Fußwaschung - Eine theologische Relecture
Ihren ungewöhnlichen Zugang zur neutestamentlichen Erzählung von der Fußwaschung vor dem Letzten Abendmahl hat die Grazer Religionswissenschaftlerin Ulrike Bechmann in der aktuellen Ausgabe der Kärntner Kirchenzeitung "Der Sonntag" dargelegt: "Viele denken, man muss sich in der Erzählung zur Fußwaschung mit Jesus identifizieren, der den Jüngern die Füße wäscht. Sie folgern daraus den moralischen Appell: Jetzt muss ich Füße von Armen waschen. Das gerät leicht zur Überforderung." Sie glaube dagegen, der "Clou der Geschichte" liege darin, sich mit dem sich zunächst sträubenden Petrus zu identifizieren, dem Jesus die Füße wäscht. Dieser weigert sich dreimal, diesen Dienst anzunehmen.
"Ich finde diesen Text genial, um daran die eigenen Einstellungen zu studieren", erklärte die Grazer Theologieprofessorin. "Sich einzugestehen, verletzlich zu sein, ist viel schwieriger, als etwas wegzugeben." Nach der Interpretation Bechmanns lehnt Petrus den Gott ab, den Jesus ihm offenbaren will. Sein Widerstand zeige sich in der Haltung "Ich habe es nicht nötig, mich von Gott bedienen - erlösen - zu lassen". Letztlich werde Bedürftigkeit damit als Schwäche abgetan. Angewiesenheit auf andere sei schwer zu akzeptieren. "Wir haben das oft bei Menschen, die anderen, am wenigsten den Kindern, nicht zur Last fallen wollen, die Mühe damit haben, wenn sie gepflegt werden müssen oder Hilfe benötigen." Doch Gott - so Bechmann - beschenkt, fängt alle Schwäche auf, noch bevor Menschen etwas leisten müssen.
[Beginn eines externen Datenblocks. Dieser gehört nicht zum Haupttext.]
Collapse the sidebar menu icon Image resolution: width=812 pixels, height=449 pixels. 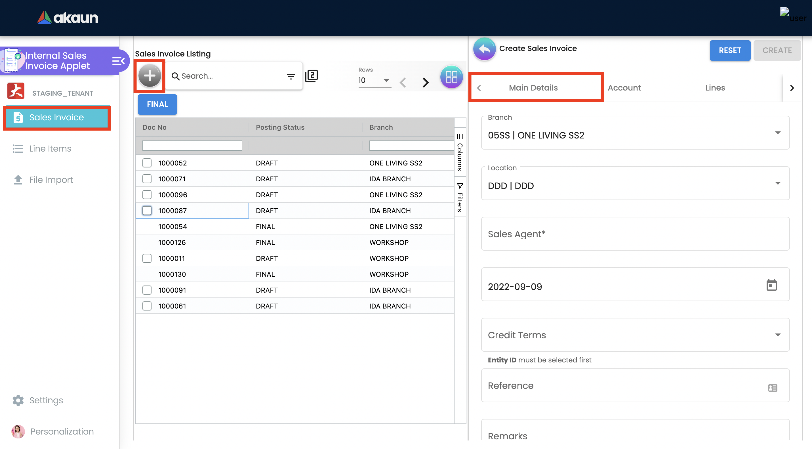[118, 61]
Woher kommt die Angst? Ich glaube, das kommt daher, dass wir eben die eigene Bedürftigkeit nicht anerkennen können, und weil wir Bedürftigkeit mit Verlierern identifizieren.
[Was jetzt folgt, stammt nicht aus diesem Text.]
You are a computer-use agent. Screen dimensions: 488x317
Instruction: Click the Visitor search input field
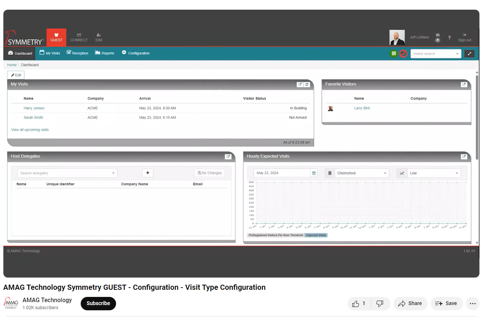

Wer sich auf Petrus einlasse, "der exemplarisch ganz abwehrend letztlich auf das ungeheuerliche Geschenk des Lebens und der Auferstehung reagiert", stehe vor der Frage: "Kann ich zugeben, dass ich nicht alles aus mir heraus kann?" Und das entspricht laut Bechmann so gar nicht der Ökonomisierung der Welt mit ihrem Leistungsdenken, in der Verlierer aussortiert werden.
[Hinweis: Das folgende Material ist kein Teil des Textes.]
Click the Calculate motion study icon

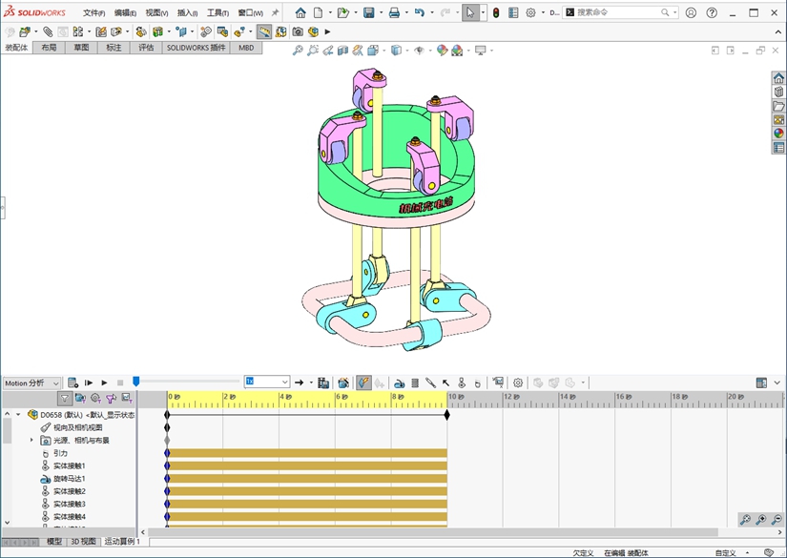coord(72,382)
Flüchtlinge schüren Angst vor Bedürftigkeit
Die Religionswissenschaftlerin sieht hier auch eine Verbindung zur aktuellen Flüchtlingskrise. Die Herausforderung, dass 550 Millionen Europäer eine Million Flüchtlinge aufnehmen, "ist weder finanziell noch sonst eine echte Bedrohung". Früher seien viel mehr Flüchtlinge verkraftet worden, "nicht zum Schaden Europas". Und trotzdem verstärkt sich nach Beobachtung Bechmanns eine letztlich nicht rationale Panik, sogar von sehr wohlhabenden Leuten. "Woher kommt die Angst? Ich glaube, das kommt daher, dass wir eben die eigene Bedürftigkeit nicht anerkennen können, und weil wir Bedürftigkeit mit Verlierern identifizieren."
Die Botschaft der Auferstehung ist für Bechmann "das letzte und größte Geschenk Gottes". Mit dem Auferstandenen leuchte der Sinn des Kreuzes auf: "Keine Tat der Solidarität ist jemals umsonst. Die Fußwaschung ist das Einüben dahinein, dass Gott schenkt und dass man sich beschenken lassen darf. Beschenkte Menschen können teilen."